> WHAT THE TASK ASKS:
How many lines of the records below contain the word "height"? Reply with the number alone.

> MATERIALS PROVIDED:
----

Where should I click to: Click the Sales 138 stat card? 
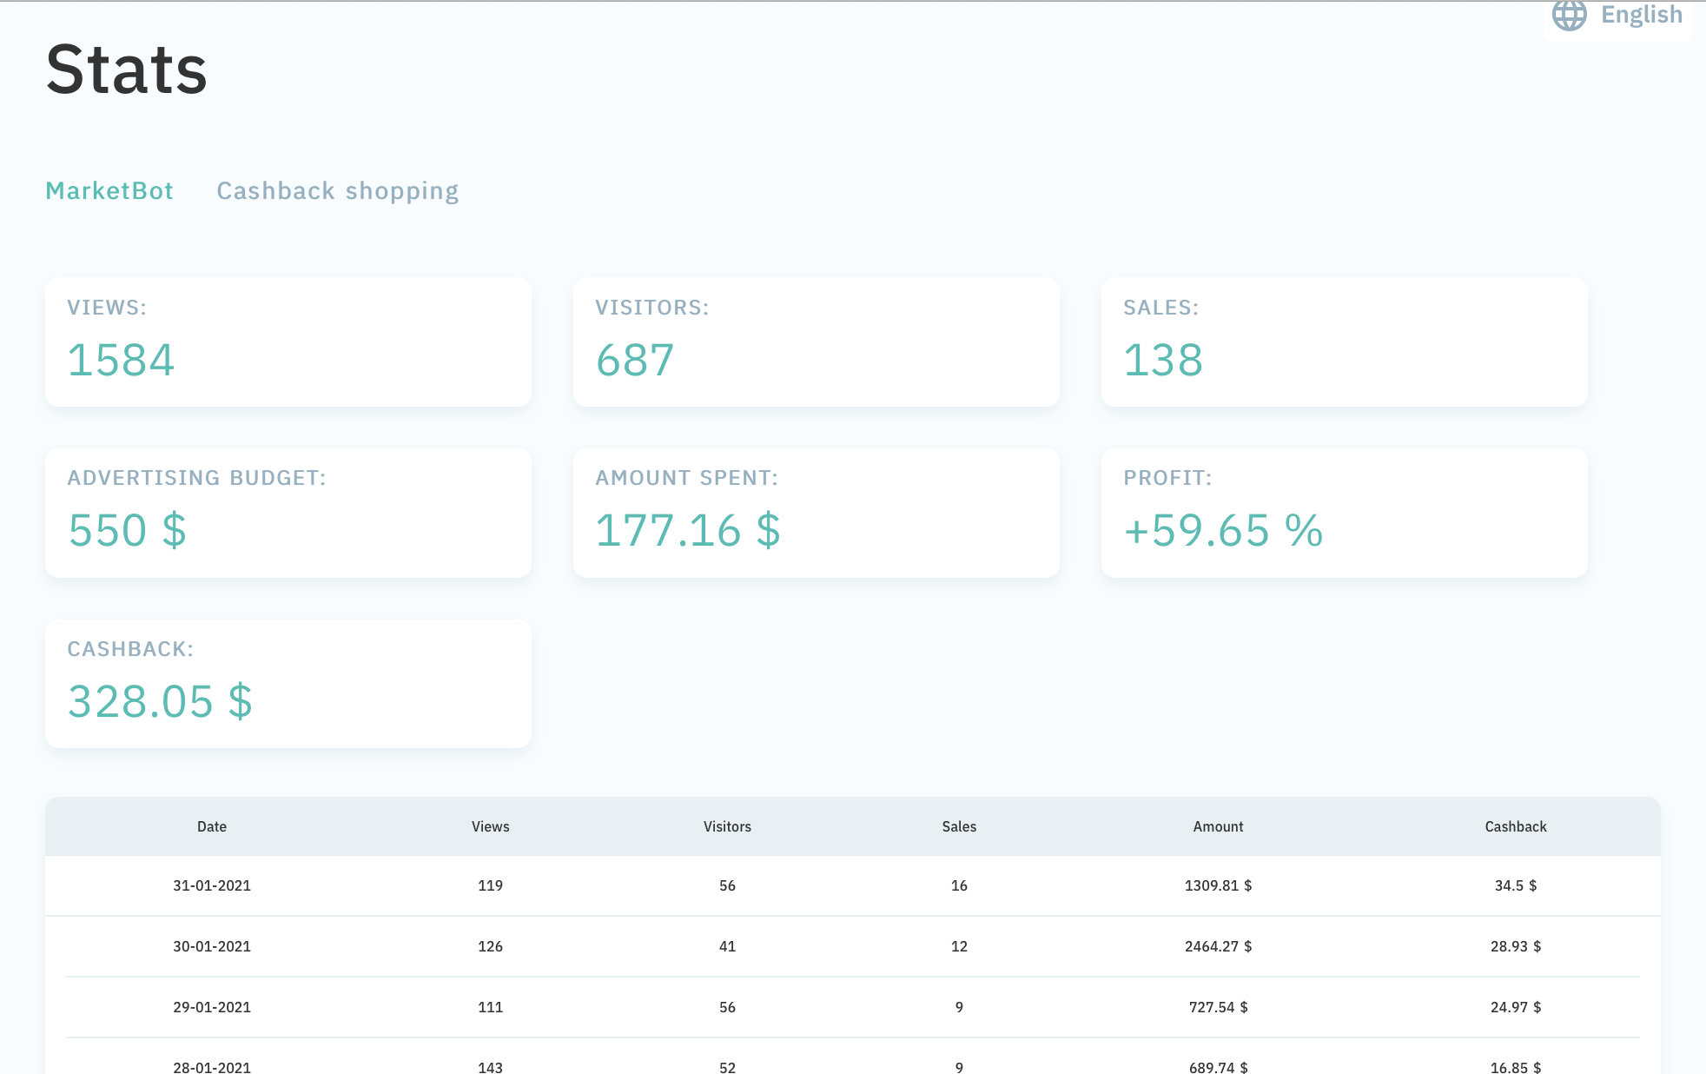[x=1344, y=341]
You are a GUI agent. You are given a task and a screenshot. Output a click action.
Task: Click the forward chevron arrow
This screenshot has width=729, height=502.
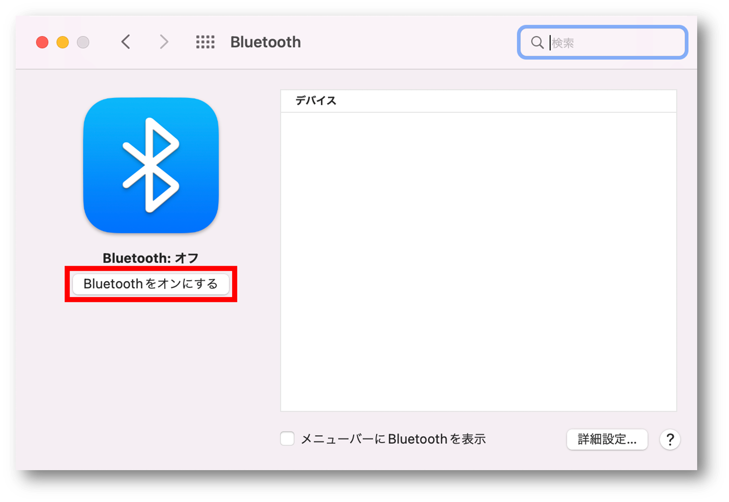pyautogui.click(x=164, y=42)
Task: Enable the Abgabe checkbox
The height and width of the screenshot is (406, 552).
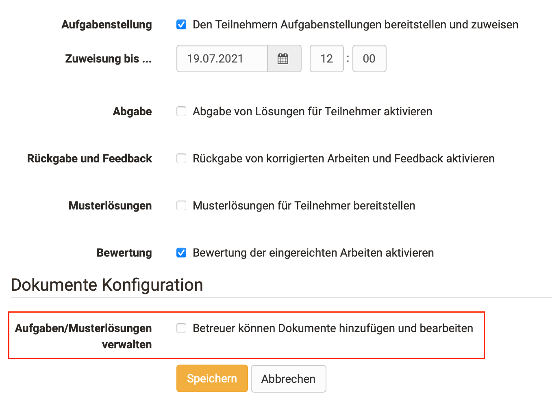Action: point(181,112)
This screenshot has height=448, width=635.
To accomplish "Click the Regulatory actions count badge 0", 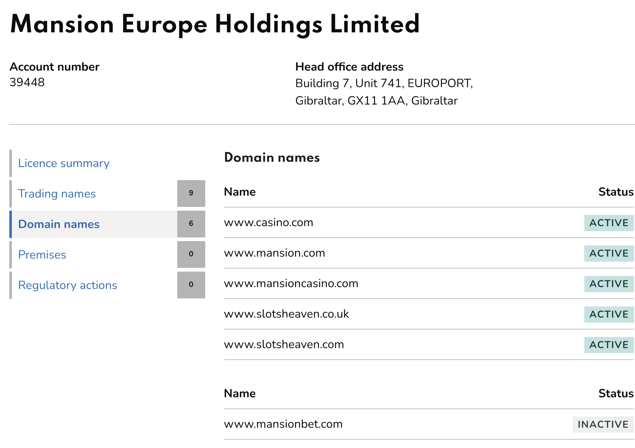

----

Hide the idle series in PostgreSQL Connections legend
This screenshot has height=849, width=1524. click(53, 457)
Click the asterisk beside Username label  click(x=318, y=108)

----

> RESULT OF THE TASK:
4